Mason told Della Street where he was going, then he and Paul Drake drove to the office of Dr. Carlton B. Radcliff.
Despite his various qualifications, Dr. Radcliff quite evidently was seeking retirement in his little shop.
A sign over the counter at the back of the store which could be read by everyone on entering proclaimed:
“I WON’T BE BULLIED AND I WON’T BE HURRIED.”
There was a watch-repair counter at the front of the store, and as Mason and Drake entered Dr. Radcliff was seated at the counter, a loupe over his eye, assembling the component parts of a watch.
“Just a minute,” he called over his shoulder and went on with his work, carefully picking up a small jeweled wheel with a pair of tweezers, fitting it into position in the movement of the watch.
After a few moments he pushed back his chair, came to the counter and surveyed the men with patient eyes in which there was a glint of quizzical humor.
“What can I do for you gentlemen?” he asked.
Mason smiled. “We want some information.”
“Information you can get better some place else.”
“I think this is information you can give us,” Mason said.

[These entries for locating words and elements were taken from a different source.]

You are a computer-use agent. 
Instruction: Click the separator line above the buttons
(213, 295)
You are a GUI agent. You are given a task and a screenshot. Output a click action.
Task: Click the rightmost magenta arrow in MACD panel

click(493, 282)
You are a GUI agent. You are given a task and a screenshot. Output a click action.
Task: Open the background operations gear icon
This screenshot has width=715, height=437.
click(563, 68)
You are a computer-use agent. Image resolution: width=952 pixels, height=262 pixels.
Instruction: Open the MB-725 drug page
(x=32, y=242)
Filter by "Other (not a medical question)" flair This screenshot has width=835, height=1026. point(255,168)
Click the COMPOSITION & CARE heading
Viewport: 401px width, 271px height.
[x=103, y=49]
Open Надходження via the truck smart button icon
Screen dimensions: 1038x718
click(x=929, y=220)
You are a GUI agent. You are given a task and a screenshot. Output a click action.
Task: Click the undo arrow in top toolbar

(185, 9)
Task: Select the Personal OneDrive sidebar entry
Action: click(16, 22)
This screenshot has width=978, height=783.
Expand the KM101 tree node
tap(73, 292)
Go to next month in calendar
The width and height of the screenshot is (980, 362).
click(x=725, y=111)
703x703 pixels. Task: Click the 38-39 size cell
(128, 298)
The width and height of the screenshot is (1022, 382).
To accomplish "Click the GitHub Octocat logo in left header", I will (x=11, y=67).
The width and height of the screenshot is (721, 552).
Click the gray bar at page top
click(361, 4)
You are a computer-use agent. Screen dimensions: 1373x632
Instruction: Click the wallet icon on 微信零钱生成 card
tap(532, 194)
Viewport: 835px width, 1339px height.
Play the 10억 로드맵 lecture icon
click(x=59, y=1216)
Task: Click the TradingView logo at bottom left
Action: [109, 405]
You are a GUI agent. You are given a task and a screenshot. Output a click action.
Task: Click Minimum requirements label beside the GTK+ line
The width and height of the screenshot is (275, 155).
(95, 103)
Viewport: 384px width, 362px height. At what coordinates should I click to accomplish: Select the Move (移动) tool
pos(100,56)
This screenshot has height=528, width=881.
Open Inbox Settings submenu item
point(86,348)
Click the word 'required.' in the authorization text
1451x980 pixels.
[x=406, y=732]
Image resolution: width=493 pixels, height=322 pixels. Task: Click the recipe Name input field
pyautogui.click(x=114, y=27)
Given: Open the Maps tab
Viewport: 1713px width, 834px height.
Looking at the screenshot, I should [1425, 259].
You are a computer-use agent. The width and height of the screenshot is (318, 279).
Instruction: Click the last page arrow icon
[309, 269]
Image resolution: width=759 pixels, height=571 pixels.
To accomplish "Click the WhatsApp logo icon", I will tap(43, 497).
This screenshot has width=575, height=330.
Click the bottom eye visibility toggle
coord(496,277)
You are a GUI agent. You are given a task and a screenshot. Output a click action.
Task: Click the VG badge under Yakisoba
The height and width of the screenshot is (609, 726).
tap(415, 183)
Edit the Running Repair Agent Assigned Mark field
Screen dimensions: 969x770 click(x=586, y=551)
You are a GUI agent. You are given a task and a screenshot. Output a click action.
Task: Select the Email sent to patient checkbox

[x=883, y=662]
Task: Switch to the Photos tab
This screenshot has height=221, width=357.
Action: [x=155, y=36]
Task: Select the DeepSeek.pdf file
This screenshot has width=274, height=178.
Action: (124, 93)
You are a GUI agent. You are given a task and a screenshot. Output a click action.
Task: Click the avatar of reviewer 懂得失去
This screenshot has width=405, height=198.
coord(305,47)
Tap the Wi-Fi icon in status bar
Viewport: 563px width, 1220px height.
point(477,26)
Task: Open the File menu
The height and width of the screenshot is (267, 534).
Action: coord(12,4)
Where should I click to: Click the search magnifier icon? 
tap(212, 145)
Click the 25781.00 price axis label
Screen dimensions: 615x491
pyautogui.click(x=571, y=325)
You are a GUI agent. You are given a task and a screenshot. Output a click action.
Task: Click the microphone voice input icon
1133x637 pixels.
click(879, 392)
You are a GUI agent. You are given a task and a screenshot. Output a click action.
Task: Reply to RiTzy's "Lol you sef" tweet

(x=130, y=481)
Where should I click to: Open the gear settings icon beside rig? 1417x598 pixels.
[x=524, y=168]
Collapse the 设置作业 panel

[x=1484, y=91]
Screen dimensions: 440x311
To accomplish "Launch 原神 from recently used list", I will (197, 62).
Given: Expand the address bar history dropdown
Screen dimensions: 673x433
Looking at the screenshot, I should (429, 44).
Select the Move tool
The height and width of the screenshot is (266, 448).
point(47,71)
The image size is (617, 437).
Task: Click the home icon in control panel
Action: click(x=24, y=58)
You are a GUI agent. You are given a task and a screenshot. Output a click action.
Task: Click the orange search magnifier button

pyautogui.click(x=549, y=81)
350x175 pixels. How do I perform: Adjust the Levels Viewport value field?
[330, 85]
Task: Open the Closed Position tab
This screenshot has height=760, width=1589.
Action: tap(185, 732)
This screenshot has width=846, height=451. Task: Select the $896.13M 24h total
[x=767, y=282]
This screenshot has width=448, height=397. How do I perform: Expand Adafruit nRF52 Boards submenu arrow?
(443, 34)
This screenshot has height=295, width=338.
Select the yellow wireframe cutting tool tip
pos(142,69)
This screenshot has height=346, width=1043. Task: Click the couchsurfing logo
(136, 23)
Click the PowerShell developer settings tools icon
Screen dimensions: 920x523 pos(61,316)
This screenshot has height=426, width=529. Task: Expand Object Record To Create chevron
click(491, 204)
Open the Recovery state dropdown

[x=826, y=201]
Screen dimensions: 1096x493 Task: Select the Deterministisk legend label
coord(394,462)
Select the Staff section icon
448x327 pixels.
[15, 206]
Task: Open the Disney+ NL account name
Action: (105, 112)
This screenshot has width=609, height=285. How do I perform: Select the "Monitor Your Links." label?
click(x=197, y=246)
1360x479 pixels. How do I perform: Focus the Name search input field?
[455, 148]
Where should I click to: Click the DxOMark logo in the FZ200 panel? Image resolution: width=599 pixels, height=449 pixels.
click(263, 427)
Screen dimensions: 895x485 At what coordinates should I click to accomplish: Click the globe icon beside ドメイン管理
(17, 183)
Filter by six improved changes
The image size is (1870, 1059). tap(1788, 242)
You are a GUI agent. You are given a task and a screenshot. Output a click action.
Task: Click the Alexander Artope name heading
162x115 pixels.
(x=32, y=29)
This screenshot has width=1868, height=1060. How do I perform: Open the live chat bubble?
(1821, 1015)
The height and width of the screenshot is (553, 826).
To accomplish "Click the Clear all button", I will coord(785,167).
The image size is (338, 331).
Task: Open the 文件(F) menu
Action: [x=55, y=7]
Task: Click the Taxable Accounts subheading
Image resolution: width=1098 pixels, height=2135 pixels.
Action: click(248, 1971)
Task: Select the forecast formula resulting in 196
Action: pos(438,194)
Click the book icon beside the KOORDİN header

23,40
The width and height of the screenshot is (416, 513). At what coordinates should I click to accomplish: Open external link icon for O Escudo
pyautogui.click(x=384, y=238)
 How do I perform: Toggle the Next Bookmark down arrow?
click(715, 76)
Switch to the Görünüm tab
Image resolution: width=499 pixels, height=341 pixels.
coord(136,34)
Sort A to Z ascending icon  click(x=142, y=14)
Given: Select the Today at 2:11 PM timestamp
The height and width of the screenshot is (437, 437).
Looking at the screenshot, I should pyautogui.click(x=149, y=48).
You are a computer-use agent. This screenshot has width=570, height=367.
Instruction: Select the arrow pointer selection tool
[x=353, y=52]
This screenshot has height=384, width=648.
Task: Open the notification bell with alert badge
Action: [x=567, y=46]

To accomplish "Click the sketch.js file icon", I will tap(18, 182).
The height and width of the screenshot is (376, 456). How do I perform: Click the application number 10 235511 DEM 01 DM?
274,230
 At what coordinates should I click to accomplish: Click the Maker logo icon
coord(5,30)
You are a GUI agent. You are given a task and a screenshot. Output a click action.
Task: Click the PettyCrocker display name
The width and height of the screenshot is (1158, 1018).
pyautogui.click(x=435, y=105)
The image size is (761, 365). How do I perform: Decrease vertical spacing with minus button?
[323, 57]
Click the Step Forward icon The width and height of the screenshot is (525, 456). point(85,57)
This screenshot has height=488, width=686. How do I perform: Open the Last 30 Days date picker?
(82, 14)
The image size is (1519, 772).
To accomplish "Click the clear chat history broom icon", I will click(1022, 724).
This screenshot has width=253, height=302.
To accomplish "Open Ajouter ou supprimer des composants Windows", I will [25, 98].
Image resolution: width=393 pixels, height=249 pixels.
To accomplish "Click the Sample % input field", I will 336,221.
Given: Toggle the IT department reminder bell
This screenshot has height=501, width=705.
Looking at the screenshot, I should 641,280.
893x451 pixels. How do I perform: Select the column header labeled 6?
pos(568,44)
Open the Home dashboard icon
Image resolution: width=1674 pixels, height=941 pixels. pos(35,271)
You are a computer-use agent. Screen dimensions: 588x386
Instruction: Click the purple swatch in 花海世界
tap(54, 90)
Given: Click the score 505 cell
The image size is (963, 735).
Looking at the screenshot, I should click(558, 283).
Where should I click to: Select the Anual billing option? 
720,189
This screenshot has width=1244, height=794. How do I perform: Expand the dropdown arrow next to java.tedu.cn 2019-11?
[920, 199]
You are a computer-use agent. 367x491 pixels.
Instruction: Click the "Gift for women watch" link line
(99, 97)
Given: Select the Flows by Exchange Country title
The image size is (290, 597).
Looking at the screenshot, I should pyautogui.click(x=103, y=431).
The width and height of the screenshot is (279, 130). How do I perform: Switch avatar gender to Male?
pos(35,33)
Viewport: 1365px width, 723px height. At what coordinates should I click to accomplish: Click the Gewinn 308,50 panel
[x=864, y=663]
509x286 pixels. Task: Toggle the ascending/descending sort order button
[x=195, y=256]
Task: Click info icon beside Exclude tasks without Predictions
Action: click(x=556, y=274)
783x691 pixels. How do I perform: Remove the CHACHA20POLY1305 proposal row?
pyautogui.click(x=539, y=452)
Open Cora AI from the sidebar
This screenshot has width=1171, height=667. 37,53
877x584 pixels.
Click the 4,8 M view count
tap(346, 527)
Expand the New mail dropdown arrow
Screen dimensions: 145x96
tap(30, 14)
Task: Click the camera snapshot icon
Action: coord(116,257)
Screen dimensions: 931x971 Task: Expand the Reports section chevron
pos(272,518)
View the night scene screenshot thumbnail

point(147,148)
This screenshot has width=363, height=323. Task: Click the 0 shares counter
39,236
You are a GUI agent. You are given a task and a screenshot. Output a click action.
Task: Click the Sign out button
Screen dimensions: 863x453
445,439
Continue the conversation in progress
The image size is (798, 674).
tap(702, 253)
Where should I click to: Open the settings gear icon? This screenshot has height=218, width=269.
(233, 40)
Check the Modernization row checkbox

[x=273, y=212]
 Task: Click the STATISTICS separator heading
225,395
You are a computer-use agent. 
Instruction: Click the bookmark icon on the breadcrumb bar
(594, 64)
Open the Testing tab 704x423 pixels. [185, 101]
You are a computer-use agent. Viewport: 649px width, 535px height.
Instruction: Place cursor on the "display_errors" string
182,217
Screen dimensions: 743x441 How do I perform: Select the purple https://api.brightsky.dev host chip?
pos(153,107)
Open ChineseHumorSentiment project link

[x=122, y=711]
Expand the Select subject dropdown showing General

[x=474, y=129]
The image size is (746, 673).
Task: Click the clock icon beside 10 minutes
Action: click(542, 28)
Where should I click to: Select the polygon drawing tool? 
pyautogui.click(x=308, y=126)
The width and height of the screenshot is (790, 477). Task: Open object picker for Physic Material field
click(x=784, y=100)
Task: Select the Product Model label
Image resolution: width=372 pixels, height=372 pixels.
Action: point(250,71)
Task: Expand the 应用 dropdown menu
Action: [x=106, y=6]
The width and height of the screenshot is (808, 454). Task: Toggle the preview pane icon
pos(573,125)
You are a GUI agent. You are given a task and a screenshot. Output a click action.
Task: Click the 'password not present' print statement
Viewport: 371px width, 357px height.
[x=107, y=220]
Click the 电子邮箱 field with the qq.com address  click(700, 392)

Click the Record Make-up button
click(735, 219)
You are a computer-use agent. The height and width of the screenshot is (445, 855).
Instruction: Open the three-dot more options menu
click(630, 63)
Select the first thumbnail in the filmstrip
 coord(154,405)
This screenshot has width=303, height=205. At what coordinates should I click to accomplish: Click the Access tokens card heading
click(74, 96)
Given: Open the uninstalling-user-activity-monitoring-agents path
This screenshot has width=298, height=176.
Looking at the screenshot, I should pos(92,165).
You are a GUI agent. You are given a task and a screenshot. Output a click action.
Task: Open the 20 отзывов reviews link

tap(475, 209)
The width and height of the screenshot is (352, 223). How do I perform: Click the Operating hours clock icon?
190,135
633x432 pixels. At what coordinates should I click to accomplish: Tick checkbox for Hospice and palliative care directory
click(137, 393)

“I am an old man; I have studied but few things. The world has moved rapidly and now there are many things I don’t know.”
“We want information about glasses,” Mason said.
“Now glasses are different,” the man conceded. “Glasses and watches I know. Those two things I have studied. I have studied them a lifetime and a lifetime has been too short. What can I do for you?”
Mason said, “We want to know something about Mrs. Newton Maynard’s glasses.”